An acquired asset, such as a vehicle, has a taxable basis equal to its cost, which includes the purchase price, sales tax and excise taxes. Included are any installation charges and testing fees related to the purchase.
Stocks and Investments
The tax basis of stocks or other investments is the price you paid for the investment, as well as commissions, recording fees and brokerage fees. If you receive investments some way other than by purchase, such as a gift, the tax basis is the fair market value at the time you acquire the investment -- the previous owner's tax basis.
If part of the purchase of an asset includes a low- or no-interest loan, the value of the interest on the loan must be subtracted from the acquisition cost of the asset. For example, you purchase a vehicle for $12,000, the seller accepts payments for one year interest-free and the value of the interest on the loan is $1,000, the tax basis of the vehicle is $11,000.

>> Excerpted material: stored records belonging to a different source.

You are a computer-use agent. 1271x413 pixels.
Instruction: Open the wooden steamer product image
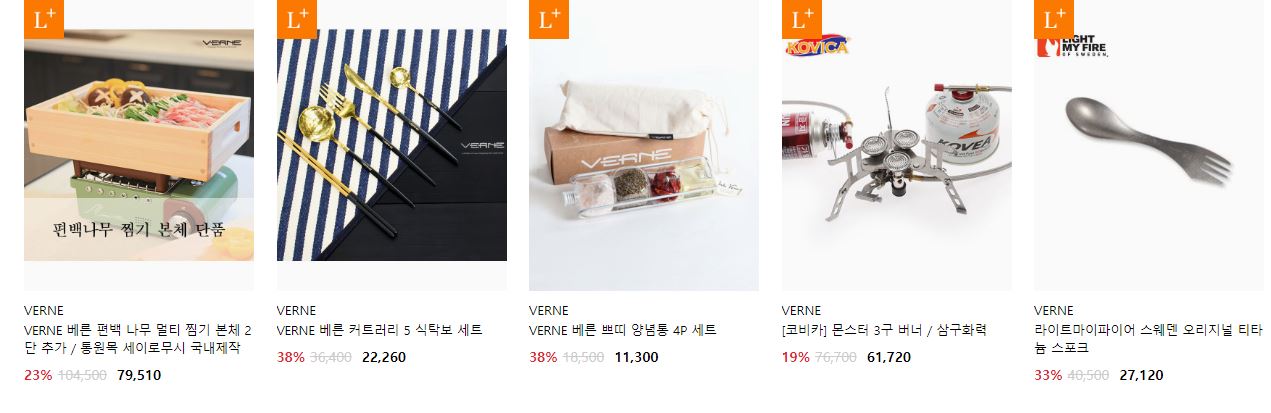(x=139, y=145)
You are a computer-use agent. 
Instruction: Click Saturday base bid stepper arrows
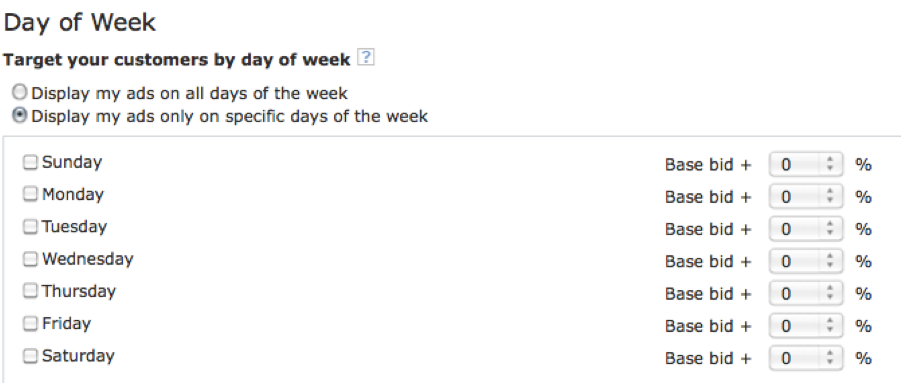(830, 358)
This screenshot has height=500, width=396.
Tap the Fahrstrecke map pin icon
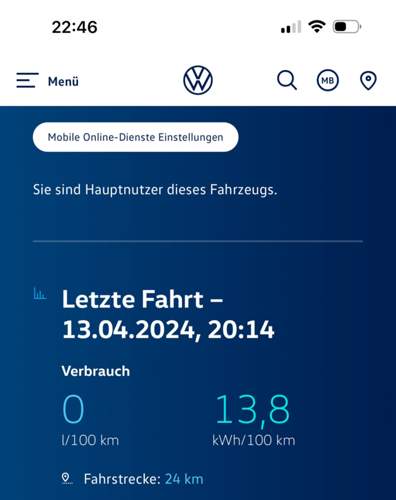(x=67, y=479)
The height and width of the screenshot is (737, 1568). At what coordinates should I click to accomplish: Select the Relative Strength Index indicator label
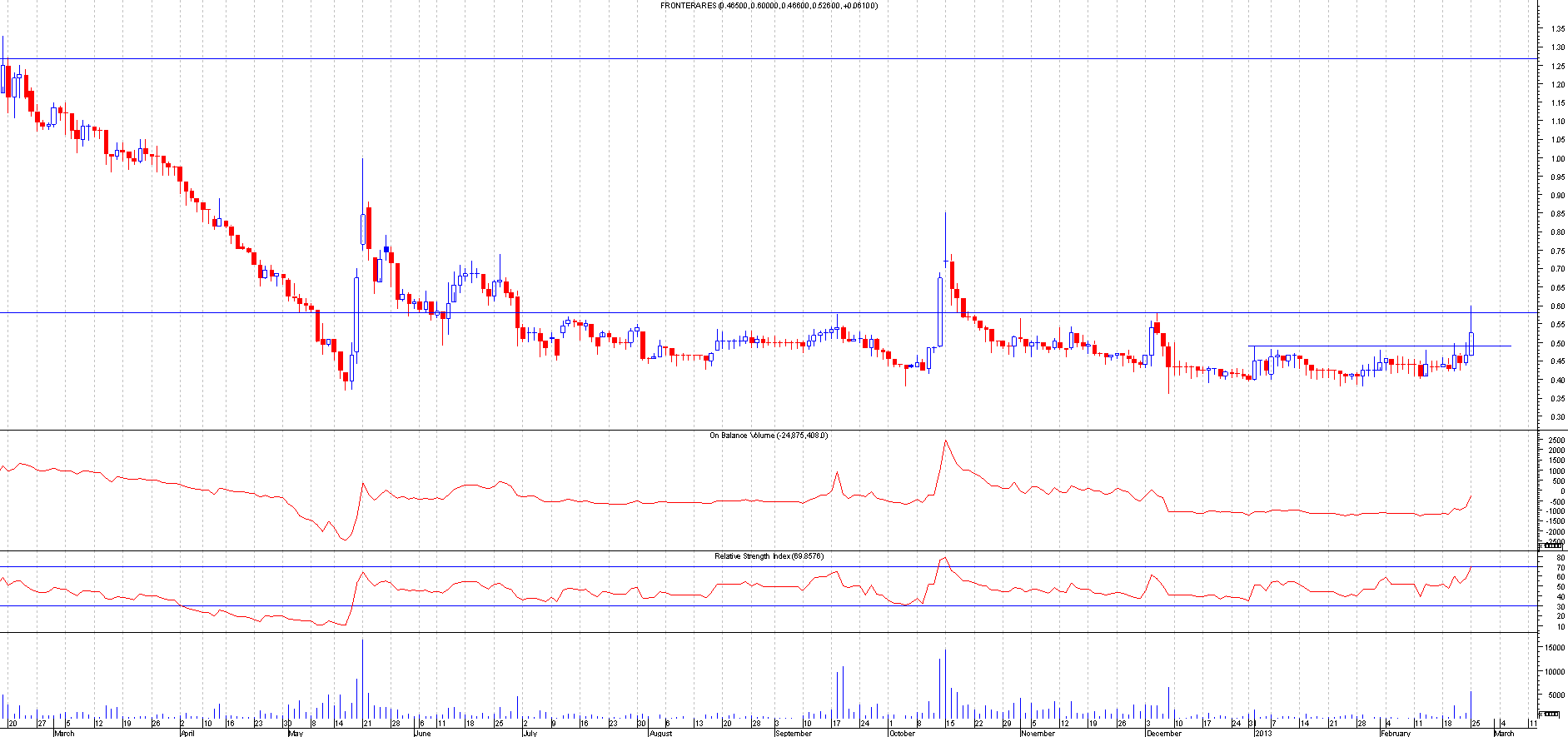pos(768,556)
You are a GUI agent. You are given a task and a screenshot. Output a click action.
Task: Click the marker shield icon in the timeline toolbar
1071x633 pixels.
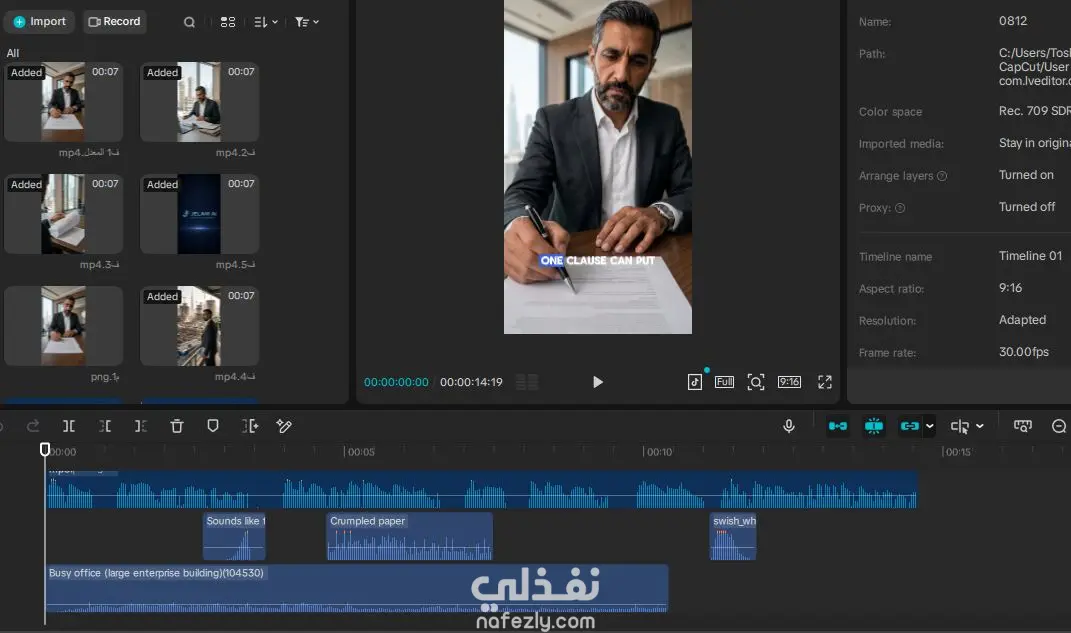[x=213, y=426]
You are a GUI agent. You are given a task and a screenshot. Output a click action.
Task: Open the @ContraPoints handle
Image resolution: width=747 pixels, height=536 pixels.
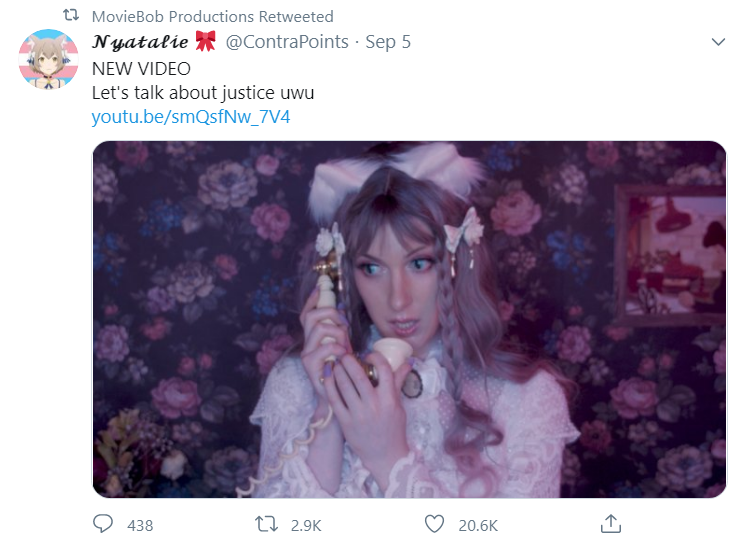pyautogui.click(x=287, y=42)
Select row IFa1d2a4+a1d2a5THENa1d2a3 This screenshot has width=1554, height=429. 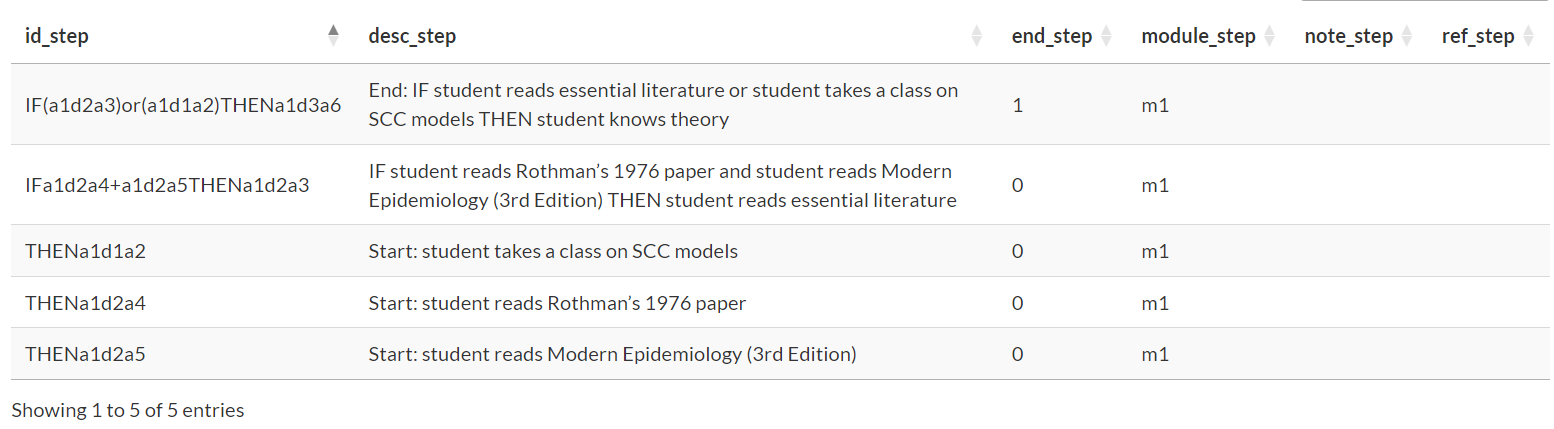coord(167,186)
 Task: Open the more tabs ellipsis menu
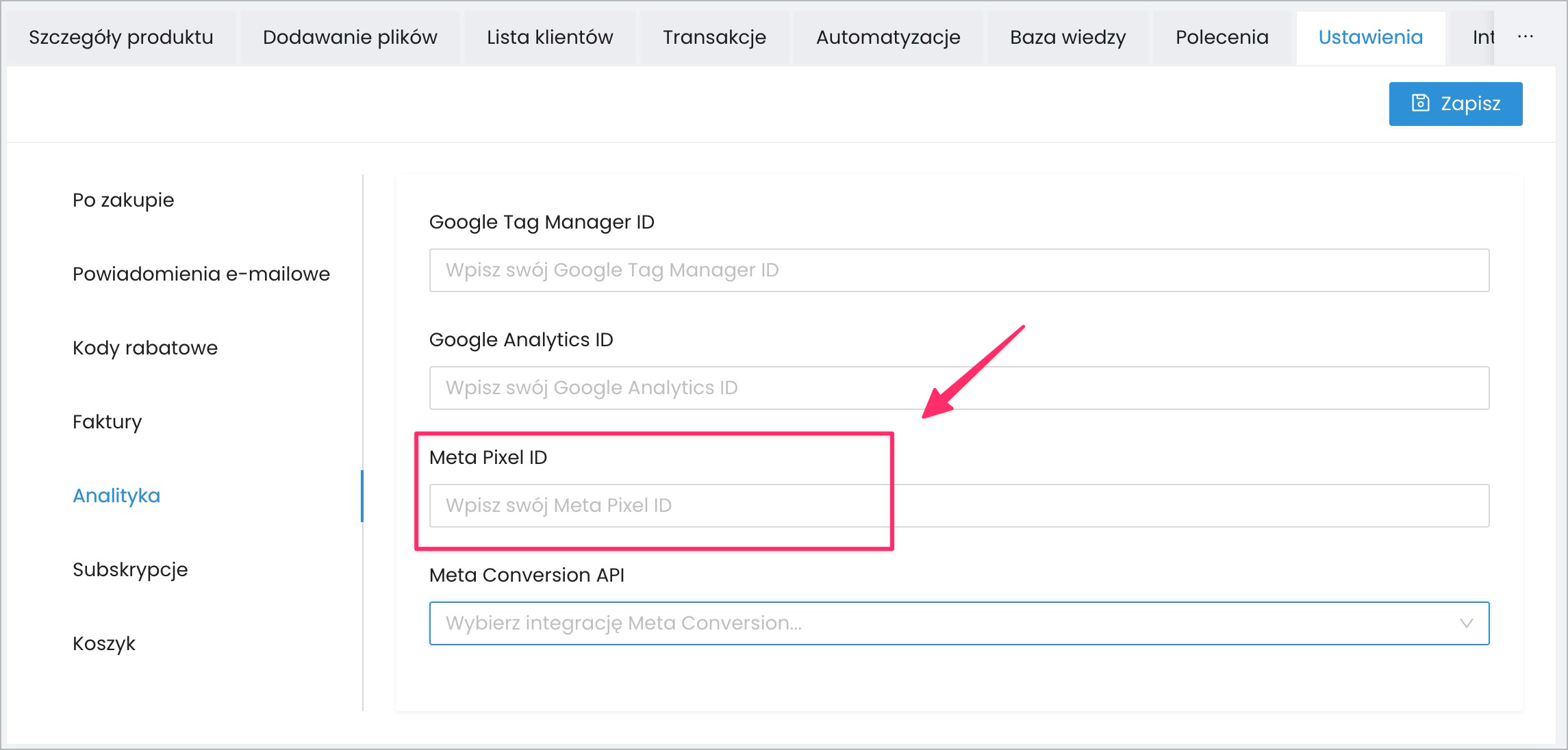[1526, 37]
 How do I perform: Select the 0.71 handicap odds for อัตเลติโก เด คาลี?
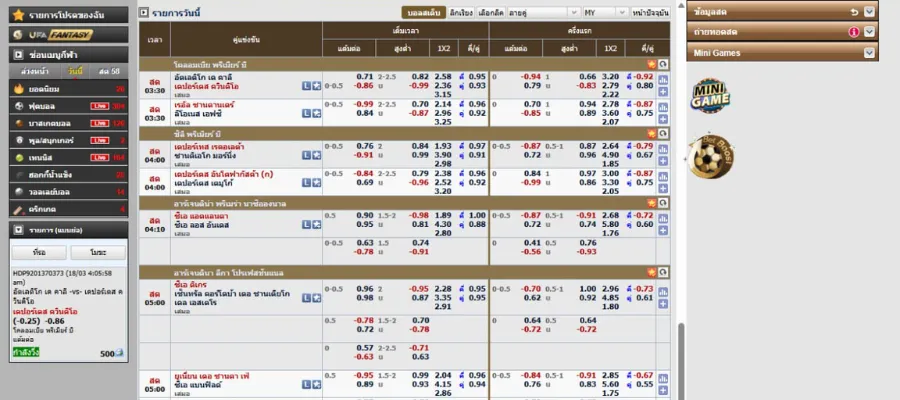365,76
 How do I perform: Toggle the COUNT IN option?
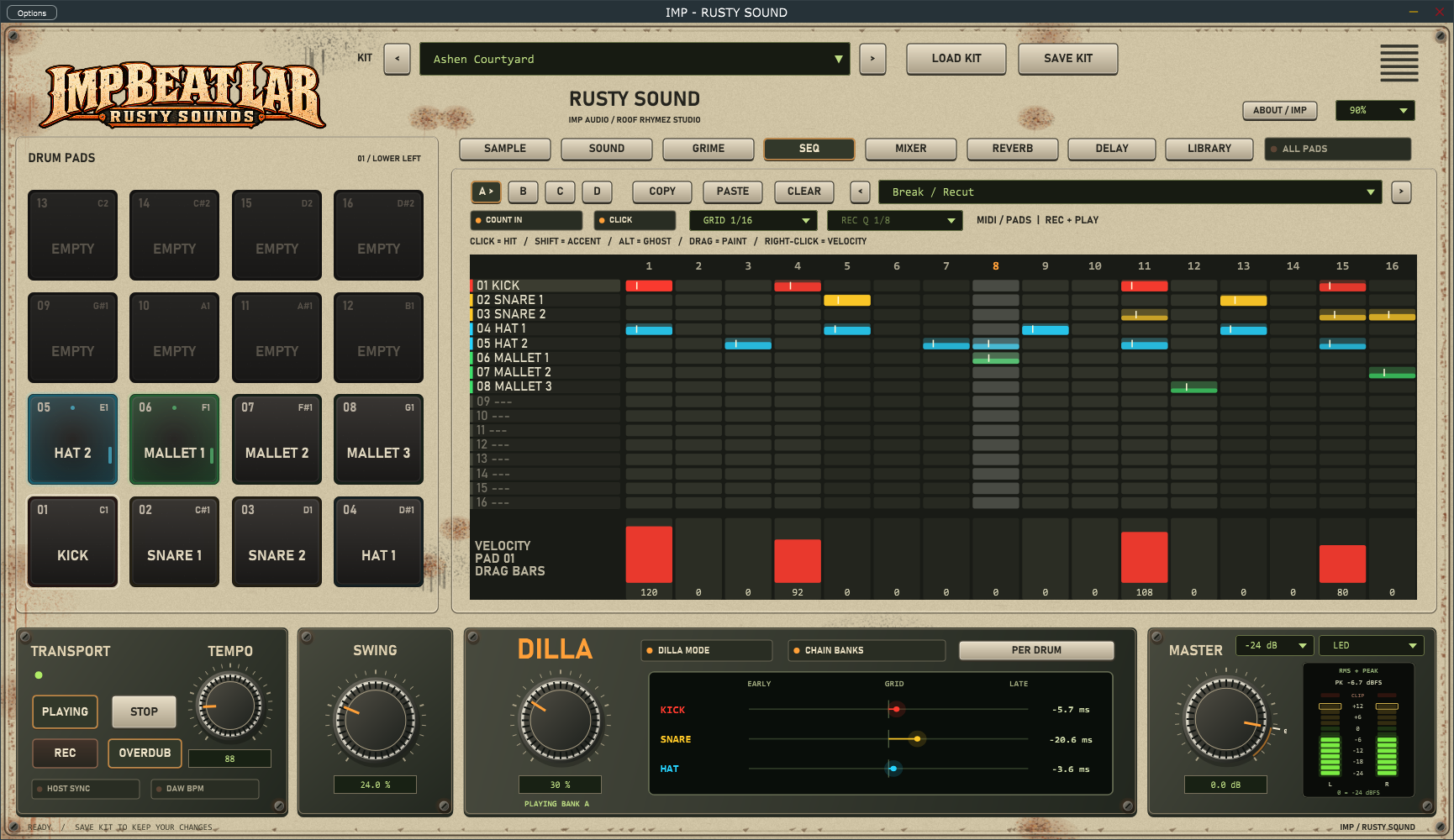[526, 220]
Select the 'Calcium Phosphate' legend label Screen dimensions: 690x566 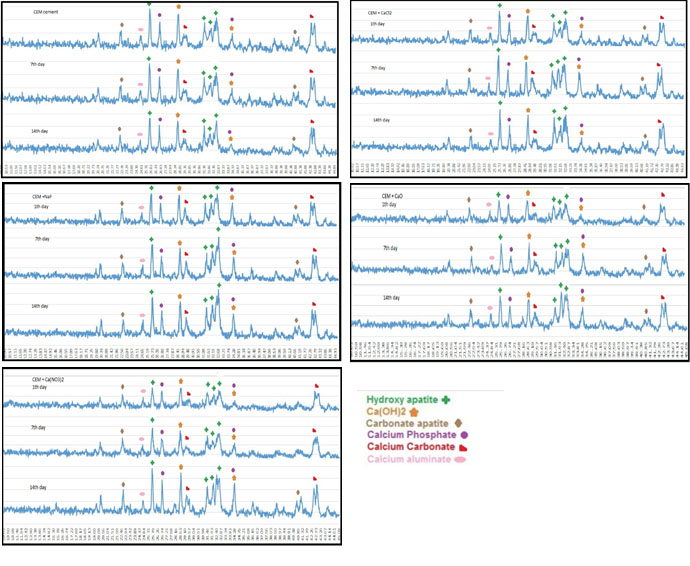(413, 435)
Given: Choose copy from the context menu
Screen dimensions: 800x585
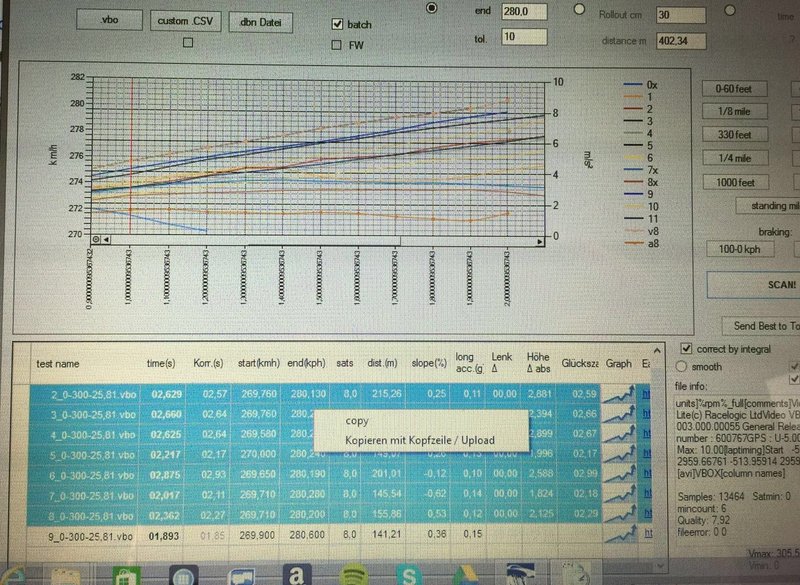Looking at the screenshot, I should click(x=357, y=422).
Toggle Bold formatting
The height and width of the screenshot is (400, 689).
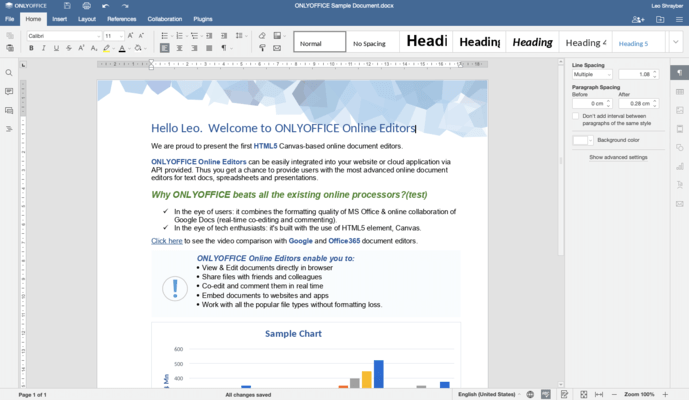click(31, 48)
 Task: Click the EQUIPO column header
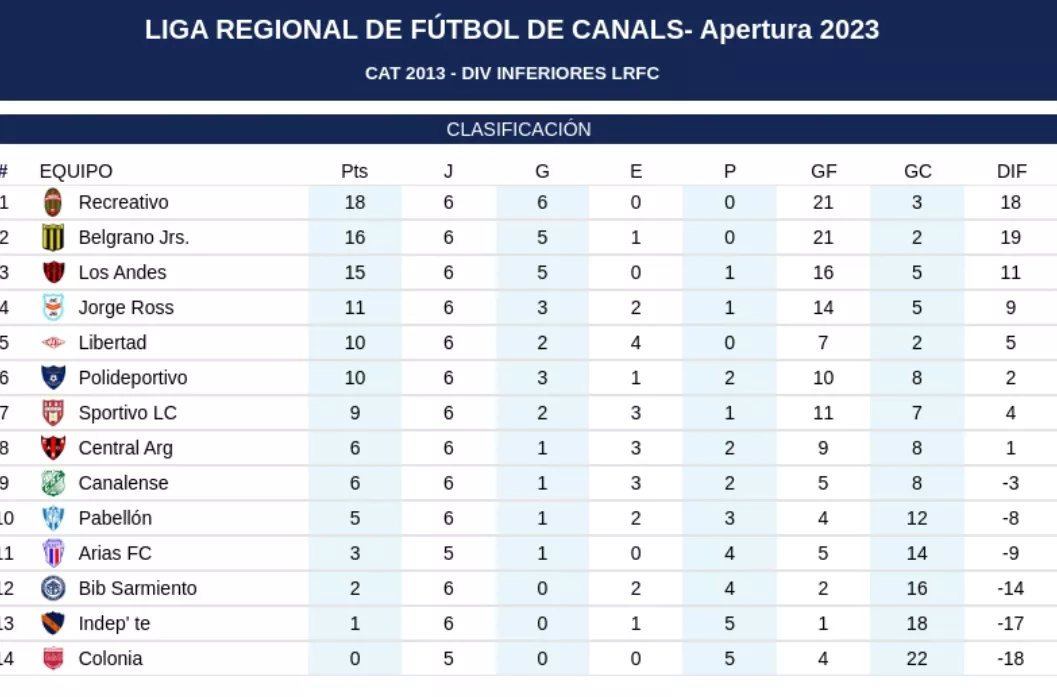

Property Received for Services
If you receive property in exchange for services you perform, claim the fair market value of the property received as income, and pay taxes on that income. The amount that you claimed as income is the tax basis for the property you received.
The tax basis on your primary residence is the amount of money you paid for the home. Any closing costs are included in the basis, such as deed recording fees, legal fees and title search fees. The price of any improvements you make to the home while you own it may be added to the tax basis.
Capital gains taxes must be paid on the amount of profit or gain you receive when you sell the property. If an item has a basis of $20,000, and you sell if for $30,000, you have a gain of $10,000. If you have owned the asset for more than one year, capital gains tax is 15 percent, or $1,500, in 2012.